義歯床下残存歯槽堤の圧迫による変化のモデルとして, 自家製圧迫装置によりラット肋骨に持続的な圧迫を加え, 骨代謝に深い関連のあることが知られているアルカリホスファターゼ (以下, Al-Pase) 活性およびこの生理的基質であり石灰化の調節因子と目されている無機ピロリン酸 (以下, PPi) 濃度の変動を追及した。
(1) 微量かつ多数の試料で極めて低濃度のPPiを測定するため特異的な酵素を利用した螢光分光光度法 (Lust and Seegmiller method) を追試してその妥当性を確認し, かつピロリン酸ナトリウムをヒトに経口投与した際の血清および唾液におけるPPi濃度およびAl-Pase活性の消長ならびに両者間の相互関係を追及した。ピロリン酸ナトリウムを投与して30分後に血清および唾液中のPPi濃度の著しい上昇を認めた。Al-Pase活性はPPi濃度の上昇とは対照的に低下し, Al-Paseが投与したピロリン酸ナトリウムによって消費されたことを示唆した。
(2) ウィスター系雌ラットを用い, 各時間圧迫を加えた後, 肋骨の圧迫部, 非圧迫部および対照側の各部分ならびに血清のAl-Pase活性およびPPi濃度を測定した。
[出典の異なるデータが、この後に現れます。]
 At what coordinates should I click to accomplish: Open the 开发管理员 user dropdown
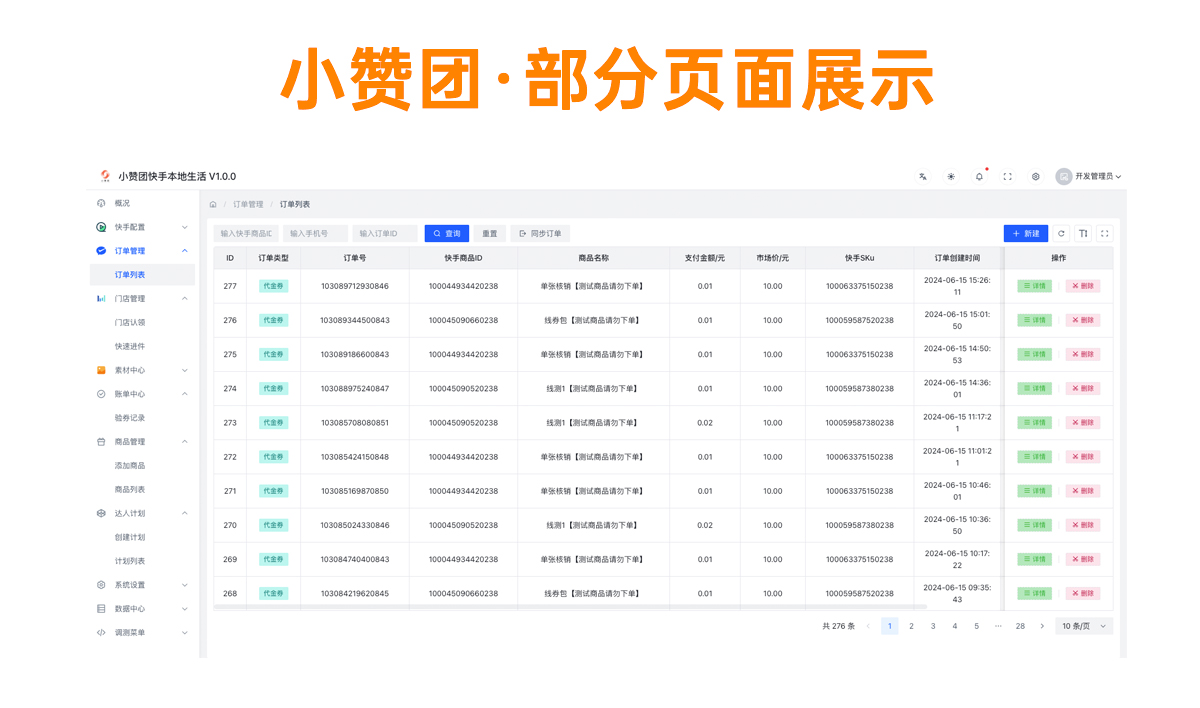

実験的圧迫時におけるラット血清での両者の変動はピロリン酸ナトリウム投与時の成績と類似し, 互いに逆の経過を示した。
(3) ラット脛骨では圧迫後, その初期には肋骨のどの部分においても大きな変動が認められたが, 一般的に両者は上記同様互いに逆の経過を示した。
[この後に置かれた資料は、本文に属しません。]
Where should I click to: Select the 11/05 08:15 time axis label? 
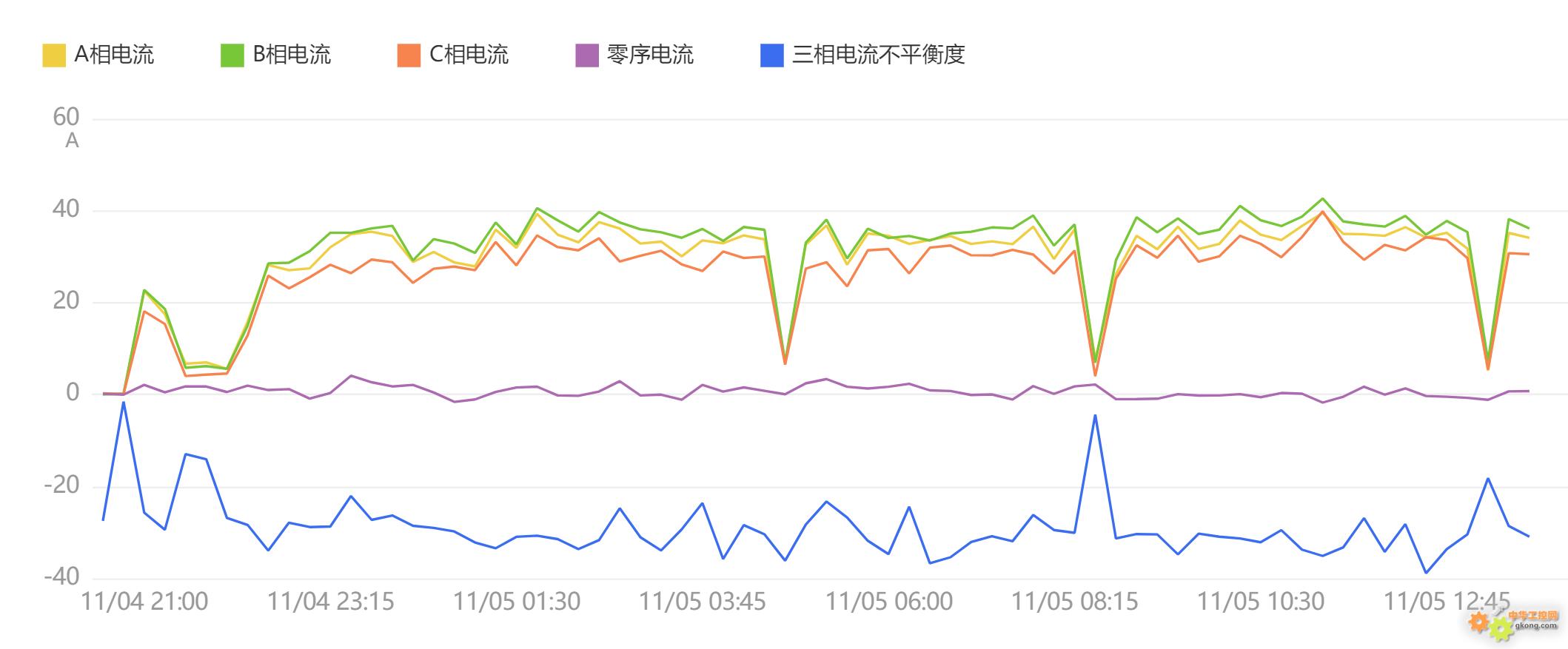pos(1074,602)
(4) 肋骨圧迫部における特徴的な所見は, 圧迫後48-168時間でPPi/Al-Pase比が著明な高値を示すことである。
以上の成績により, Al-Pase活性とPPi濃度は一般に互いに逆に経過することが見出された。骨組織においてはAl-Pase活性の減少はPPi濃度の上昇をもたらし骨吸収を, Al-Pase活性の増加はPPi濃度の低下をもたらし骨の増生を促進することを意味すると考えられる。